**Task objective:** The output must be the data, printed exactly as written.

**Excerpted records:**
★ ★ ★ ★

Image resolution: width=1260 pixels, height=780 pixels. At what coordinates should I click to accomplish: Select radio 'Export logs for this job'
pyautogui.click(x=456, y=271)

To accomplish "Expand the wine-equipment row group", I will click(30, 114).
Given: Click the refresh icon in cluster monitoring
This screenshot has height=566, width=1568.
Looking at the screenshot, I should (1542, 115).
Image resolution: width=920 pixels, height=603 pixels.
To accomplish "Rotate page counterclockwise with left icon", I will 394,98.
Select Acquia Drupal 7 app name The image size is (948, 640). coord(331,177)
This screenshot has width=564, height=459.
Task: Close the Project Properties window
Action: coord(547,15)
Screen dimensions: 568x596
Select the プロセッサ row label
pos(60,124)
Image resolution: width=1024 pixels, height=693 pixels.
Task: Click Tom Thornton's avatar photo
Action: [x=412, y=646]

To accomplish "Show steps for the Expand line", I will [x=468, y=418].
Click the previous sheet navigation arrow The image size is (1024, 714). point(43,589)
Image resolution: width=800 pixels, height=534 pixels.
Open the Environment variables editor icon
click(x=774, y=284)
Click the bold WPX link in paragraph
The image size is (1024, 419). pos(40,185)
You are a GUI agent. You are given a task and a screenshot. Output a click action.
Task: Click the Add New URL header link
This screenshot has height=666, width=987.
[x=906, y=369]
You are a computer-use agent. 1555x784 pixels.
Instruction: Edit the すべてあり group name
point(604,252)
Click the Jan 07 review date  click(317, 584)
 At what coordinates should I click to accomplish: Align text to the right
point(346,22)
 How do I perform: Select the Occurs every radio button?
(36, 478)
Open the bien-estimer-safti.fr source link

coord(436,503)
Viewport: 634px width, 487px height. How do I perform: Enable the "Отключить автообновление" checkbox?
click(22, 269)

★ ★ ★ ★

**Answer space:**
Image resolution: width=1260 pixels, height=780 pixels. At what coordinates should I click to accomplish: Select radio 'Export logs for this job'
pyautogui.click(x=456, y=271)

To accomplish "Expand the wine-equipment row group", I will click(30, 114).
Given: Click the refresh icon in cluster monitoring
This screenshot has height=566, width=1568.
Looking at the screenshot, I should (1542, 115).
Image resolution: width=920 pixels, height=603 pixels.
To accomplish "Rotate page counterclockwise with left icon", I will 394,98.
Select Acquia Drupal 7 app name The image size is (948, 640). coord(331,177)
This screenshot has width=564, height=459.
Task: Close the Project Properties window
Action: coord(547,15)
Screen dimensions: 568x596
Select the プロセッサ row label
pos(60,124)
Image resolution: width=1024 pixels, height=693 pixels.
Task: Click Tom Thornton's avatar photo
Action: [x=412, y=646]

To accomplish "Show steps for the Expand line", I will [x=468, y=418].
Click the previous sheet navigation arrow The image size is (1024, 714). point(43,589)
Image resolution: width=800 pixels, height=534 pixels.
Open the Environment variables editor icon
click(x=774, y=284)
Click the bold WPX link in paragraph
The image size is (1024, 419). pos(40,185)
You are a GUI agent. You are given a task and a screenshot. Output a click action.
Task: Click the Add New URL header link
This screenshot has height=666, width=987.
[x=906, y=369]
You are a computer-use agent. 1555x784 pixels.
Instruction: Edit the すべてあり group name
point(604,252)
Click the Jan 07 review date  click(317, 584)
 At what coordinates should I click to accomplish: Align text to the right
point(346,22)
 How do I perform: Select the Occurs every radio button?
(36, 478)
Open the bien-estimer-safti.fr source link

coord(436,503)
Viewport: 634px width, 487px height. How do I perform: Enable the "Отключить автообновление" checkbox?
click(22, 269)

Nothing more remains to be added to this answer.